Aktie unter der Lupe
GPC entpuppt sich als Hoffnungswert der Börse

Spätestens seit dem Treffen der US-Krebsforscher in Chicago Anfang des Monats nimmt die Analystenzunft die Aktie der Martinsrieder GPC Biotech AG unter die Lupe. Das im TecDax notierte Unternehmen säte auf der angesehenen Fachkonferenz mit neuen Daten über ihr potenzielles Chemotherapeutikum Satraplatin Zuversicht für die deutsche Biotech-Branche. Gleich mehrere Analystenhäuser nahmen die Neuigkeiten zum Anlass einer Neubetrachtung.

FRANKFURT/M. Positiver für GPC gestimmt sind etwa die Analysten von Lehman Brothers, die das Kursziel für die Aktie von bislang 2,70 Euro auf 4,60 Euro anhoben. Eine Kaufempfehlung ist das jedoch nicht, denn nach einem eindrucksvollen Anstieg in den vergangenen Wochen notiert das Papier inzwischen bei 5,40 Euro. Auch die Research-Abteilung der DZ-Bank schraubte die Gewinnerwartung hoch. Sie beziffert die faire Bewertung des Titels auf 6 Euro und spricht der Aktie somit sogar noch etwas Potenzial nach oben zu.

Für Aufsehen in Chicago hatte gesorgt, dass das in der Entwicklung befindliche GPC-Medikament in Kombination mit der herkömmlichen Steroid-Therapie die Überlebensdauer von Patienten mit Prostatakrebs offenbar verlängern kann. Nach vorläufigen Daten ist von knapp drei Monaten die Rede - eine Zeitspanne, die gesunden Menschen kurz erscheinen mag, für einen unheilbar Kranken jedoch die Welt bedeuten kann.
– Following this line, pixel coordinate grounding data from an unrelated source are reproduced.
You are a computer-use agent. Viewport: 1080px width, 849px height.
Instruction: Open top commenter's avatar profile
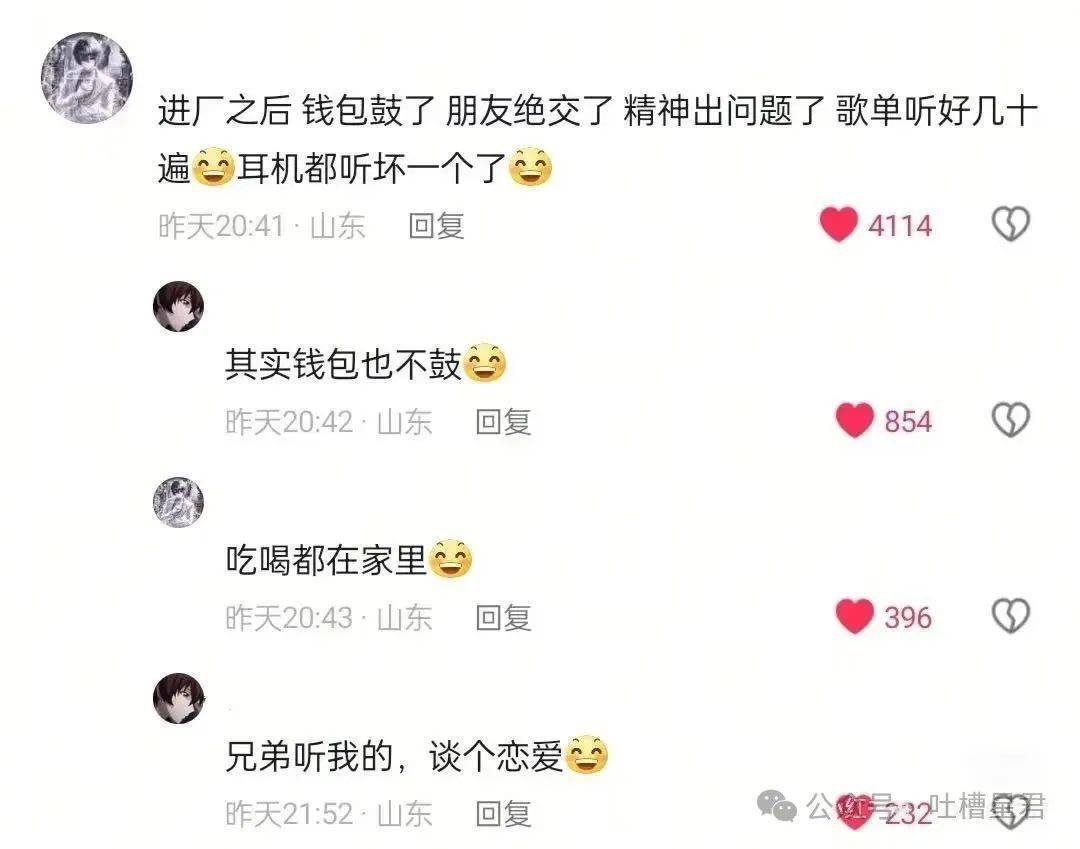point(87,78)
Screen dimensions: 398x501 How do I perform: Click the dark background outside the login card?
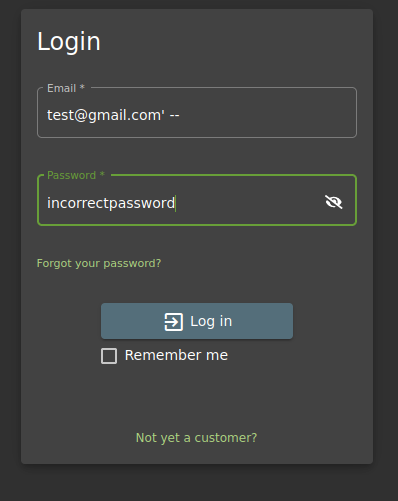10,250
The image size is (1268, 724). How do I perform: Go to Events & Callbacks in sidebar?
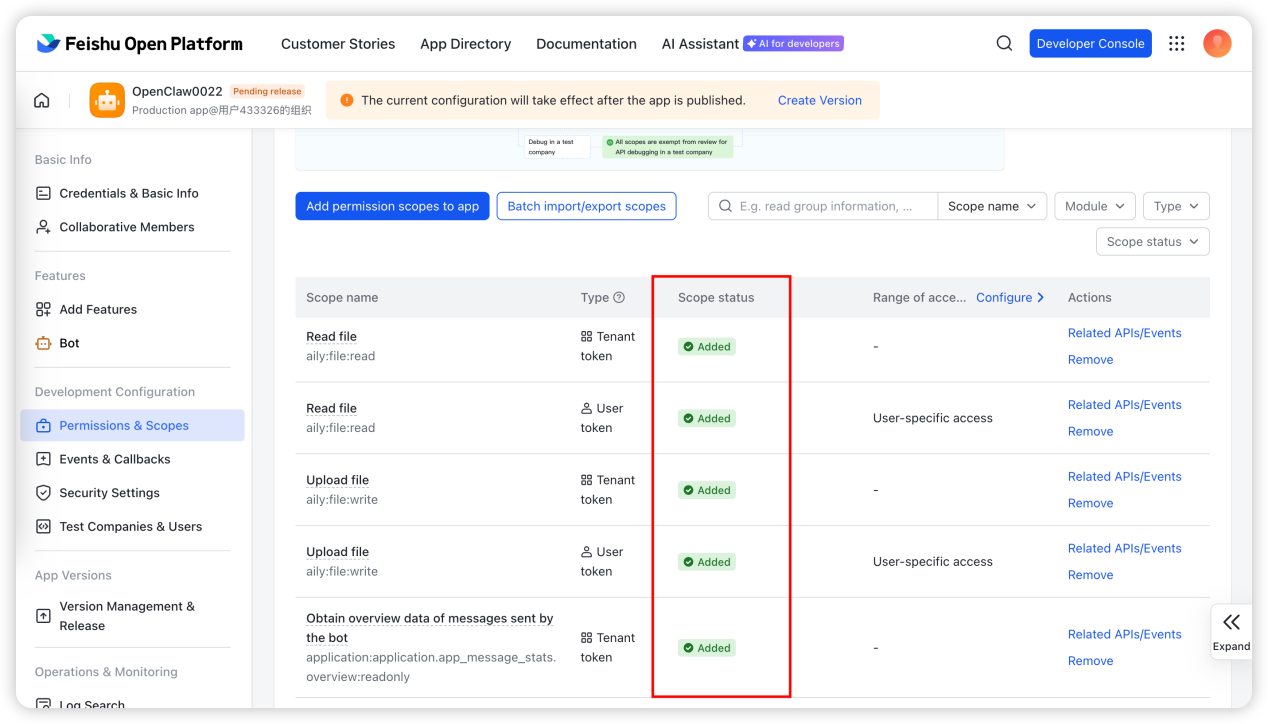(x=114, y=459)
Wenn alles gut geht, soll die für die Zulassung maßgebliche Studie im dritten Quartal dieses Jahres beginnen.

Der Bedarf nach neuen Therapien gegen Prostatakrebs ist gewaltig. Die Tumorerkrankung ist nach dem Lungenkrebs die zweithäufigste Krebstodesursache bei Männern. Allein in Deutschland erkranken jedes Jahr nach Schätzungen des Berliner Robert-Koch-Instituts mehr als 30 000 Männer an Prostatakrebs. Mit steigender Lebenserwartung in den Industriegesellschaften dürfte sich diese Zahl in den kommenden Jahren noch erhöhen.

DZ-Bank-Analyst Patrick Fuchs erwartet, dass in der Kombinationstherapie bei Prostatakrebs außer Satraplatin nur das Aventis-Präparat Taxotere eine Rolle spielen wird. Das kommt allerdings voraussichtlich schon 2005 und damit zwei Jahre früher als das GPC-Mittel auf den Markt. Dennoch rechnet Fuchs mit Spitzenumsätzen für Satraplatin von 250 Mill. Euro. Das ist etwa zehn Mal so viel wie der für dieses Jahr angepeilte Gesamtumsatz des Unternehmens. Aus den roten Zahlen der Gegenwart, die größtenteils aus der kostspieligen Forschung resultieren, könnten rasch hohe Renditen werden.

Dieses Potenzial ist es, das GPC und die ebenfalls in Martinsried angesiedelte Medigene AG zu Ausnahmen unter den Biotechtiteln am deutschen Aktienmarkt macht. Denn obwohl schon der Neue Markt so manchen Run auf die Titel des Biotechsektors erlebte, findet man auf dem Kurszettel nur eine Hand voll Unternehmen, die als waschechte Biotechs gelten können. Viele Unternehmen, forschen nicht selbst, sondern sind lediglich als Zulieferer oder Dienstleister für die Branche tätig. Damit sind sie stark von den Branchenrisiken abhängig, ohne die Aussicht zu haben, sich mit einem Verkaufsschlager zu sanieren.